• _What is being asked_
Please repeat each line from the one holding "Given: Open the settings gear in bottom bar" through the final line of the data, exactly as it stands, with no pictures.

+++

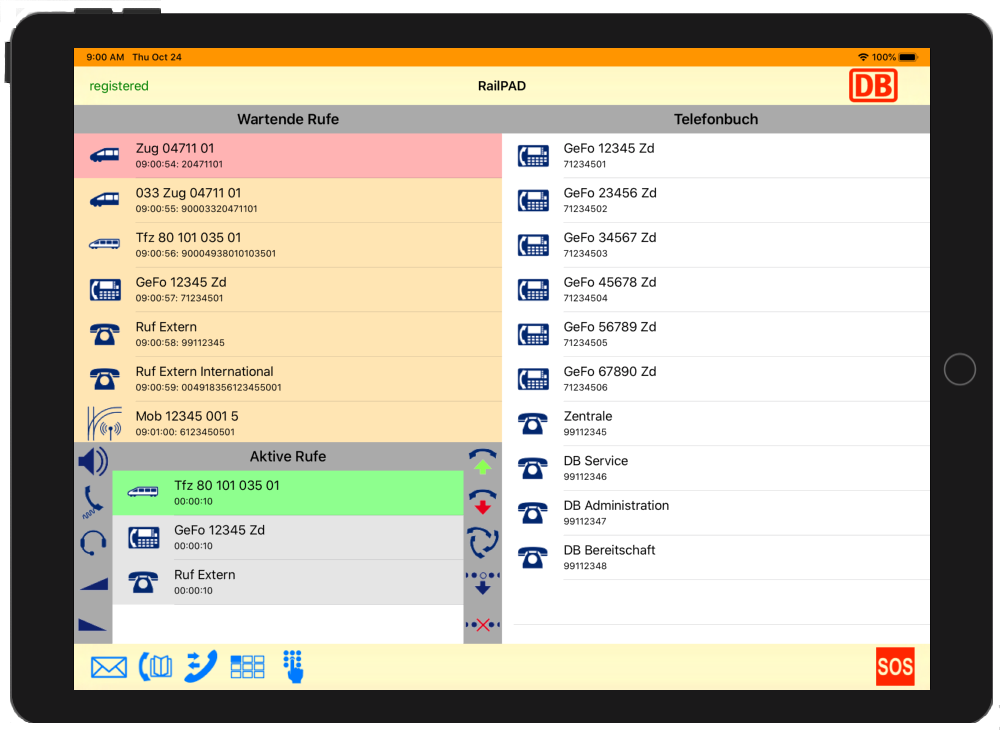Toggle the headset mode icon

pos(93,542)
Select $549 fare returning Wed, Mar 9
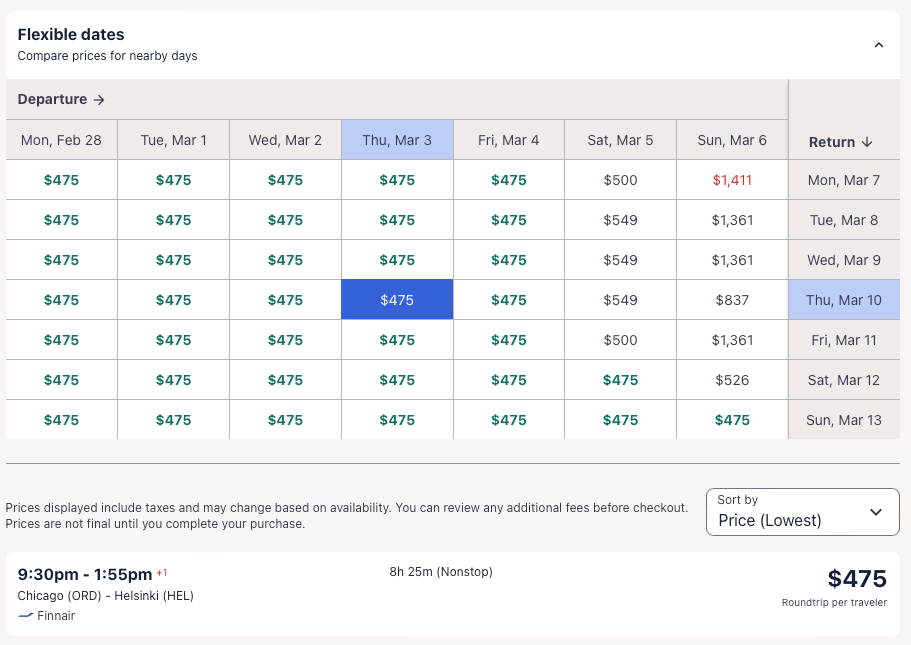911x645 pixels. (x=620, y=260)
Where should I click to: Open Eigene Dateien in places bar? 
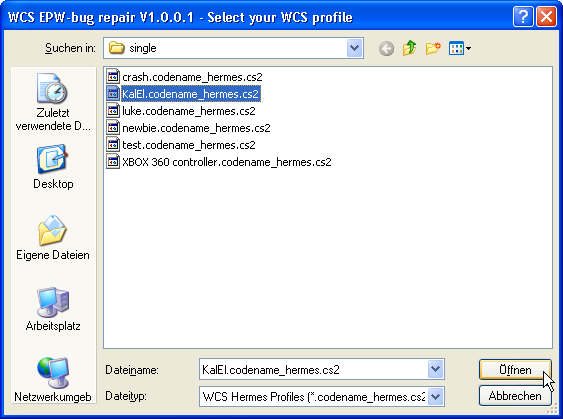53,238
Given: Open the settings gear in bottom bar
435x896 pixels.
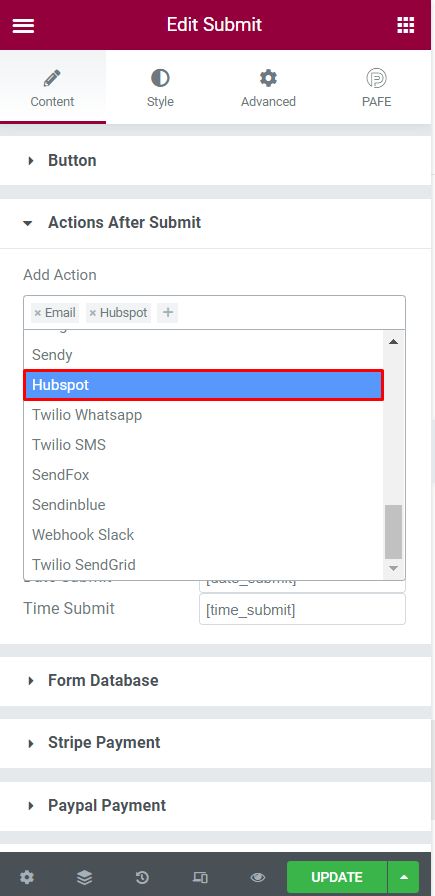Looking at the screenshot, I should (27, 877).
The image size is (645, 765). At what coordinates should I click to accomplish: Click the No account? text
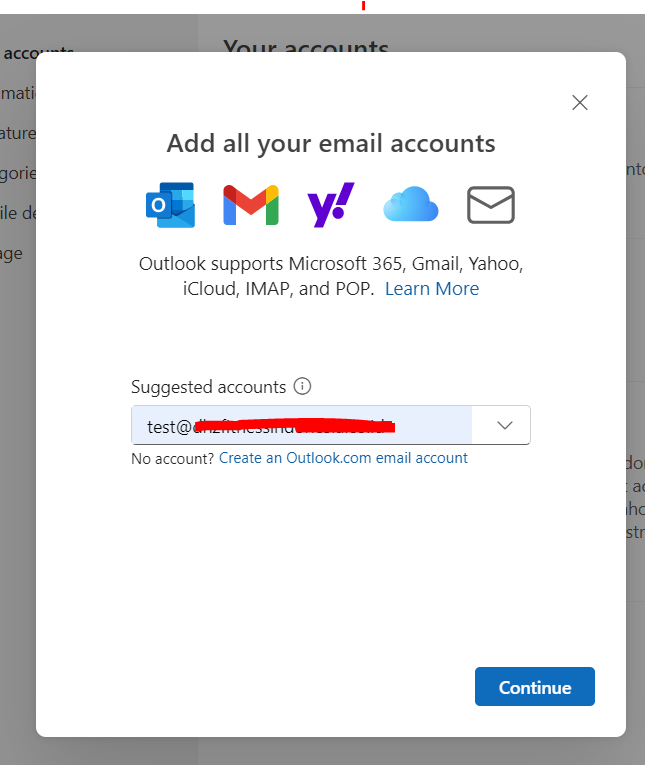173,459
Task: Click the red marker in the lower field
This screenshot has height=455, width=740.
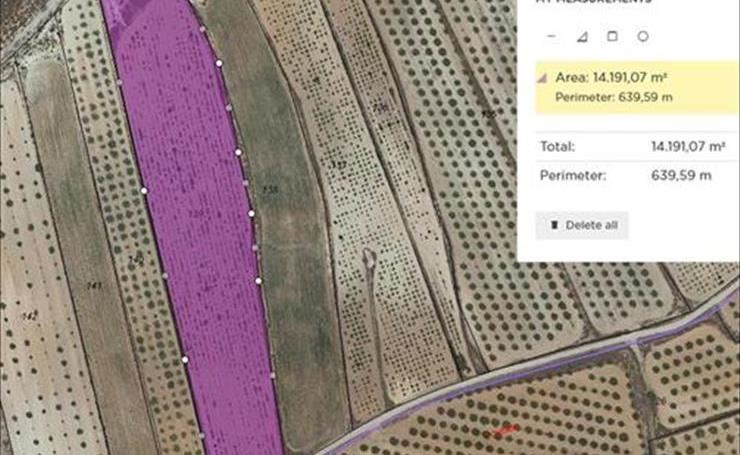Action: point(506,430)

+++

• _Result_
Given: Open the settings gear in bottom bar
435x896 pixels.
Looking at the screenshot, I should (27, 877).
The image size is (645, 765). At what coordinates should I click to accomplish: Click the No account? text
173,459
Task: Click the red marker in the lower field
This screenshot has height=455, width=740.
Action: point(506,430)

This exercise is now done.